▸ **Written request**
Recast the items from the line with "You are a computer-use" up to and including the line with "pyautogui.click(x=382, y=244)" as a two-column CSV with columns named instruction and answer. Each item gets one row, each value goes in one quoted field with line breaks turned into spaces, and the pictures are left out.

▸ **Material for the task**
____
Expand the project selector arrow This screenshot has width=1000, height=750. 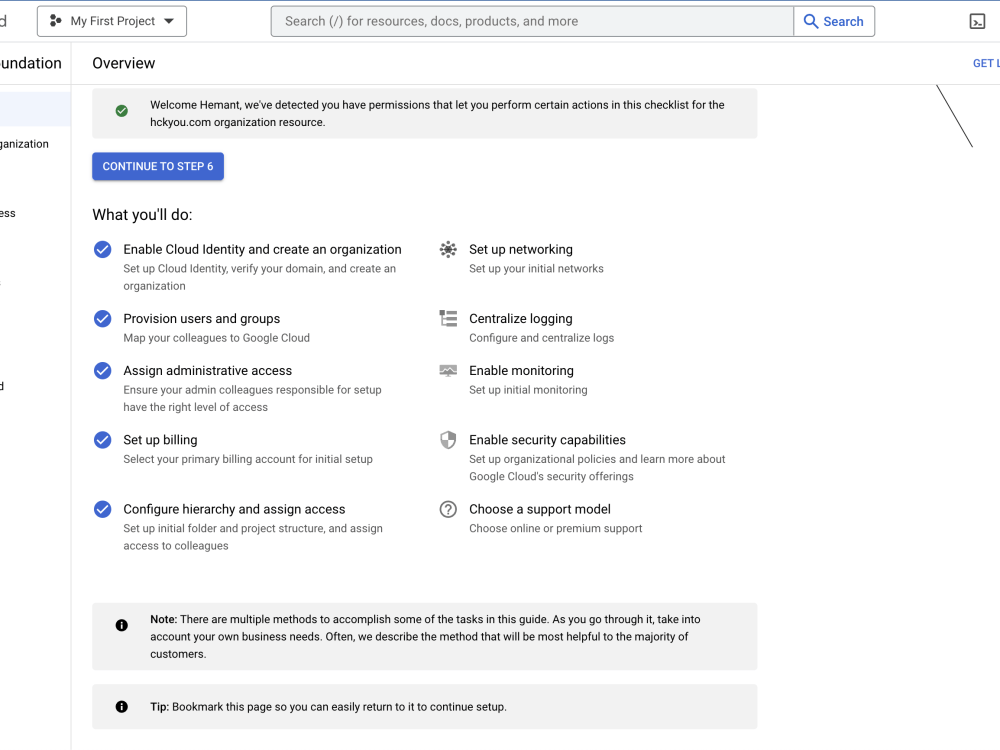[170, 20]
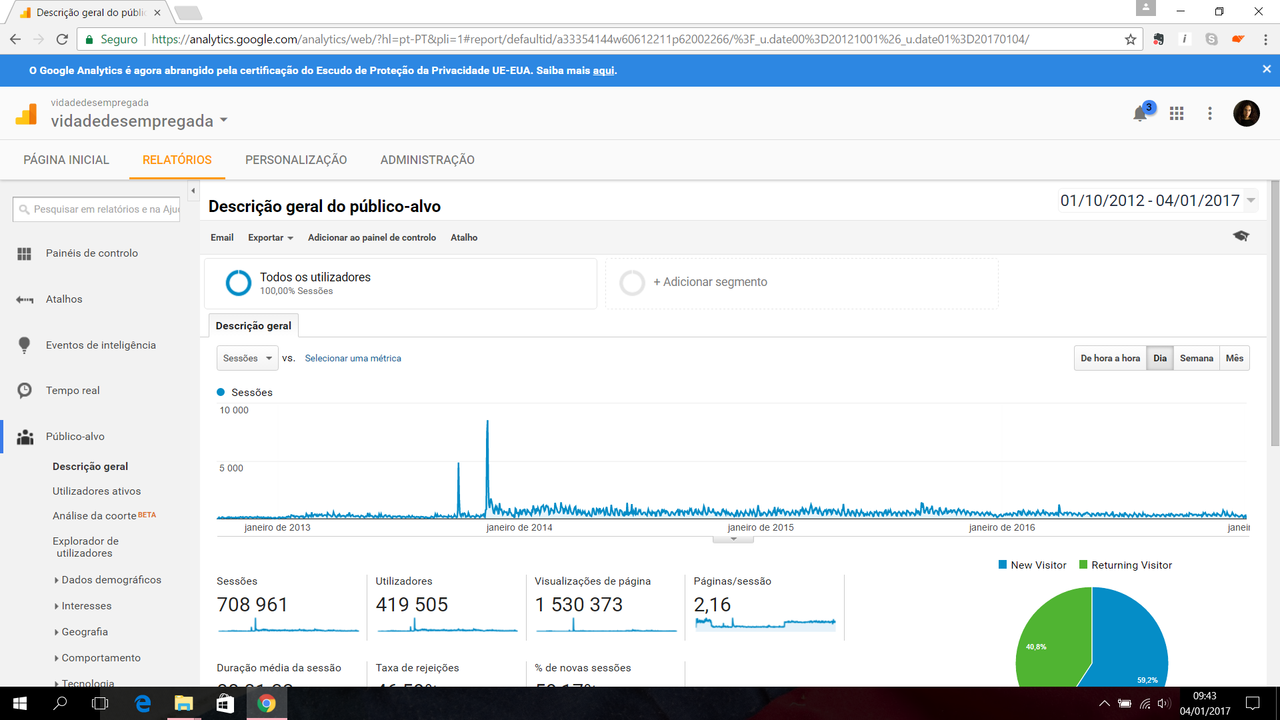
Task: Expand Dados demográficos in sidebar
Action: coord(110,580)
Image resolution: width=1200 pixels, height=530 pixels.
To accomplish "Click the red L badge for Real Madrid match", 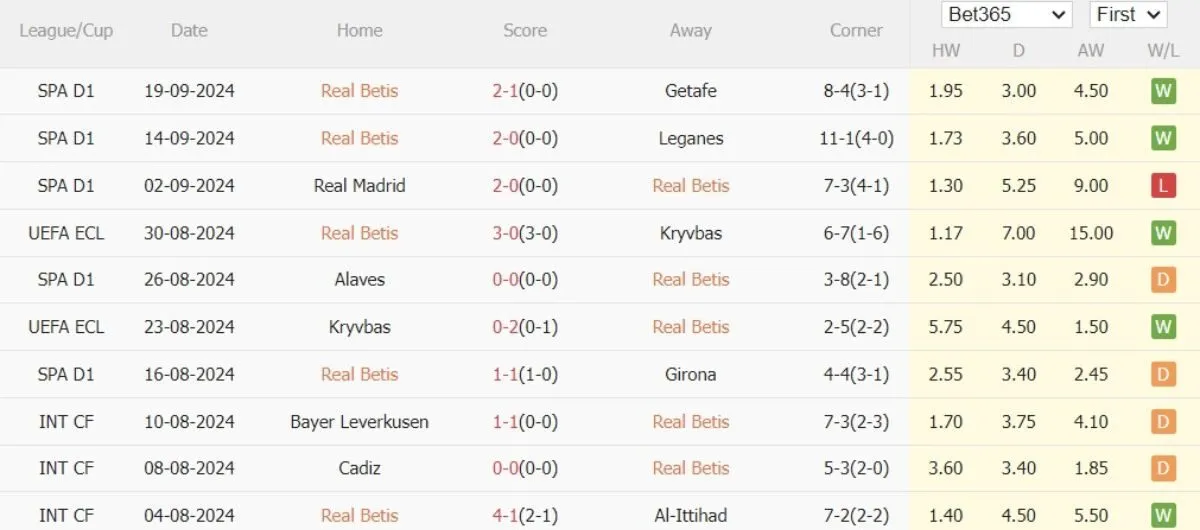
____
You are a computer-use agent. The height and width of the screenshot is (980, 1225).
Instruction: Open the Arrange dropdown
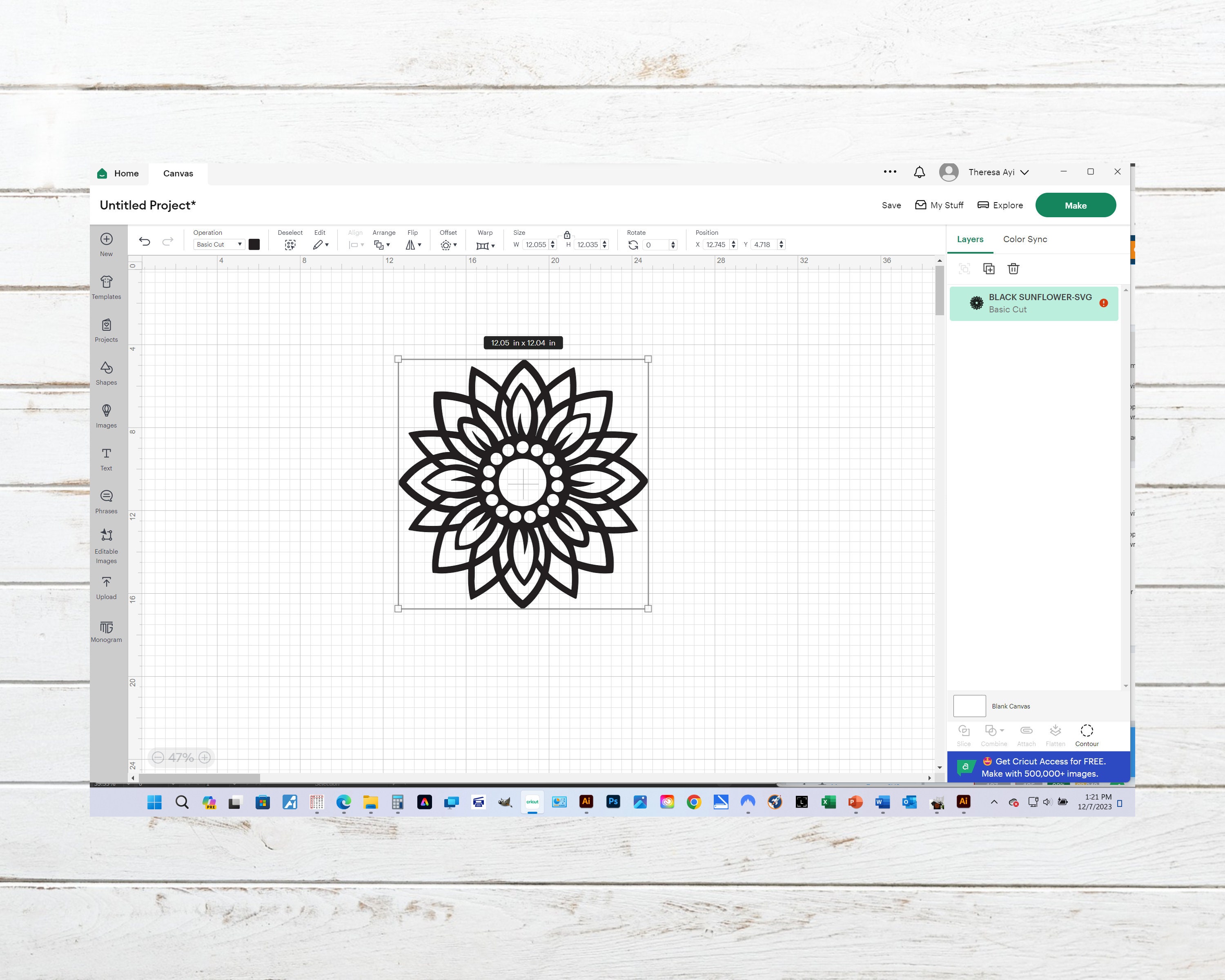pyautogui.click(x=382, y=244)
____
▸ **The solution**
instruction,answer
"You are a computer-use agent. The height and width of the screenshot is (980, 1225). Instruction: Open the Arrange dropdown","pyautogui.click(x=382, y=244)"